One of my great ambitions – which I achieved for a short while in one jurisdiction – is to facilitate communication and foster understanding between the three sides of the AML triangle: regulator, law enforcement and industry.  Now, that’s a big ask, and my particular method was to offer training to all of them and to take, as the focus of that training, what is actually achievable in the world of AML.  So I told the regulator and law enforcement, for example, what MLROs could actually do with regards to CDD (e.g. it’s all very well telling them that they have to verify beneficial ownership, but you must recognise that very few jurisdictions – yet – offer reliable registers).  And I reminded MLROs and law enforcement that regulators are charged with protecting the stability and reputation of their jurisdiction and that they will, if circumstances demand it, cut loose a rogue institution in order to preserve the rest.  And I helped MLROs and regulators to understand that law enforcement are often not financial experts and that they have to present a certain standard of evidence to the court in order to be allowed to proceed.  It was great fun – I loved it.  But there isn’t much call for that sort of training: most people just want to know the law and what they have to do to stay out of prison.

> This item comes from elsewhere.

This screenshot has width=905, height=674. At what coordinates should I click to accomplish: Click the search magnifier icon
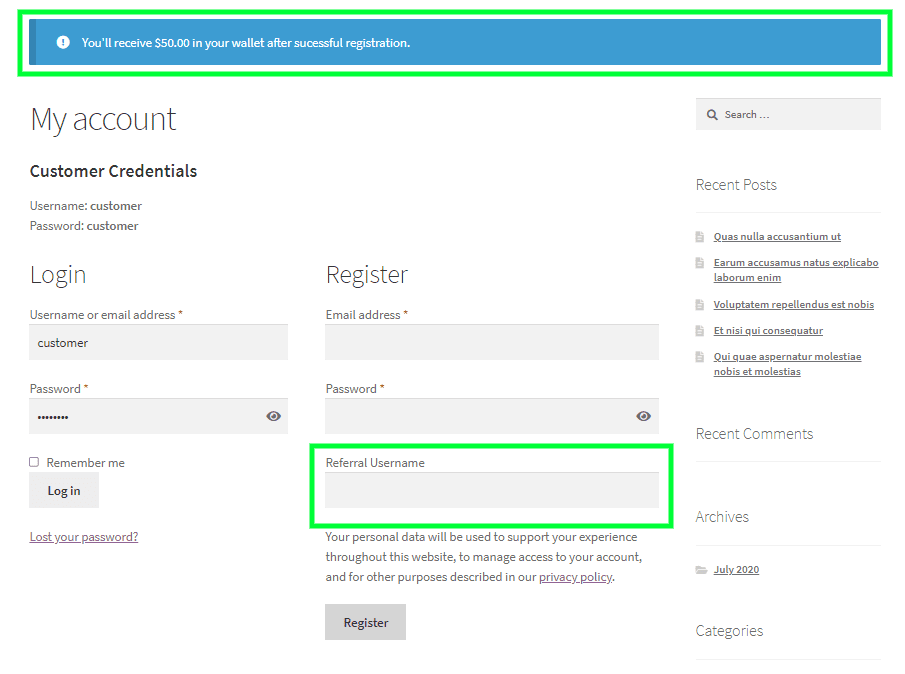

So when I see a regulator trying something new to fill this gap in understanding, I give a cheer of approval.  It’s the Guernsey Financial Services Commission, and a couple of weeks ago they announced a six-month pilot initiative of exit interviews for MLROs and/or MLCOs [that’s a Guernsey/Jersey thing, the Money Laundering Compliance Officer] who leave their role at a bank or fiduciary firm from January 2020 onward.  To quote from their website, “the aim of the individual meetings is for regulators to develop a deeper understanding of the MLRO/MLCO role(s), responsibilities and challenges faced”.  Now I know that there will be some who will say that it’s none of their business and it’s just meddling and it will encourage people to dish the dirt on unpopular colleagues, but I’m assuming that an MLRO thus summoned can simply say, “I’m leaving for personal reasons” or “I just didn’t like the work”.  And for an MLRO who is leaving because the workload is too great or because he is not receiving the support he needs from his Board or because he has lost the will to fight the tide of money laundering that is overwhelming his jurisdiction [not a likely scenario, but some might feel it], well, isn’t it right that the regulator should know that?  Oh what I’d give to be a fly on the wall at those interviews, and I very much hope that the regulator will (a) continue the initiative after the six month pilot, and (b) publish their (anonymised) findings from these interviews.  In the meantime, I salute the bravery and imagination of the GFSC.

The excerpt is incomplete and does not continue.